From Boise, they walked, bicycled, hiked, and eventually found two more cars with enough gas to get them across state lines. When they drove into the Yellowstone National Park and stumbled upon the Jackson Lake Mountain Lodge, Lucy and Grant knew they had to rest. Road weary and hungry and struggling with basic hygiene, the empty cabins beckoned them.

What was planned as a single overnight recouping of energy turned into a three-day spiritual and emotional renewal. Nebraska was calling them, but the beautiful snow-capped mountains, late-night fires in the comfort of king sized beds, and lazy mornings by the lake were exactly what they needed. The resort town appealed to them most of all because it was easy to forget the world was empty. The reminders of death and destruction were few and far between: dead fish and dead birds, not dead people. Although finding dead people wasn’t as alarming as it had been when the virus first broke out. In larger cities and smaller towns, they regarded the dead like any other inanimate object: fire hydrant, mailbox, body.
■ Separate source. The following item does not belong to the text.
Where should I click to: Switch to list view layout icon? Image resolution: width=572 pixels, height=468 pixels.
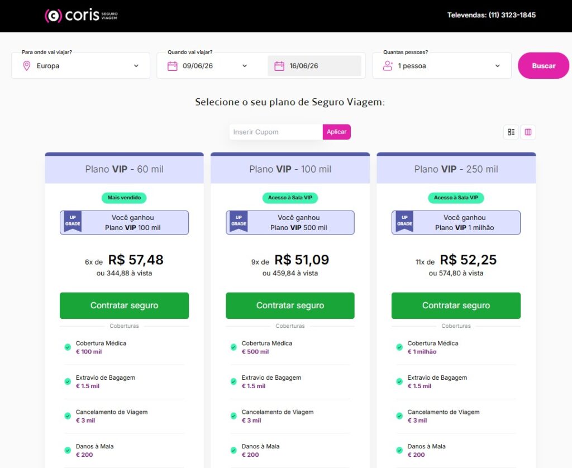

The shells of people who were once living, breathing, alive, were just part of the landscape of their changed lives and nothing more.

Lucy heard footsteps behind her, and she grabbed a single lupine in front of her and ran her hand over the stock, stripping it of flower petals. She loved the way the stalk felt against her hand, the rough bumps against her skin. Without turning, she picked at the fallen purple petals and cleared her throat. “I left you a note on the counter…I didn’t want to wake you,” she said.

Grant sat down beside her and nudged her in the side with his elbow. “You don’t have to leave me notes. It’s not like you’re ever going very far. I think I can probably figure it out on my own.”

She smiled at him and looked outward toward the lake. “I always leave notes when I’m going out. My momma taught me well.”

Stretching his legs out in front of him and leaning back on his elbows in the grass, Grant looked over at her and examined her profile, the backdrop of Yellowstone behind her. “It’s beautiful here.”

“It is,” she replied.

He reached out without looking and tried to grab a flower, but he missed. His hand brushed against Lucy’s leg and she didn’t flinch away. His closeness no longer affected her like it might have before the Release; they just existed, two parts of a whole—two people on a mission, working together. They enjoyed sitting like this, in silence, one of the most beautiful places in the world enveloping them into a feeling of safety and peace. If they left here, they would lose that. If they left here, they would have to admit that the world had ended. Sometimes it was nice to forget.

“Okay, my turn. I’ve thought of one.”

Lucy smiled. “Male or female?”

“Male.”

“TV or movies,” she asked.

Grant looked above at the clouds and squinted, thinking. “Mostly movies. Some TV. Before he got big.” Grant couldn’t contain a subtle smirk. Lucy caught the intonation and rolled her eyes.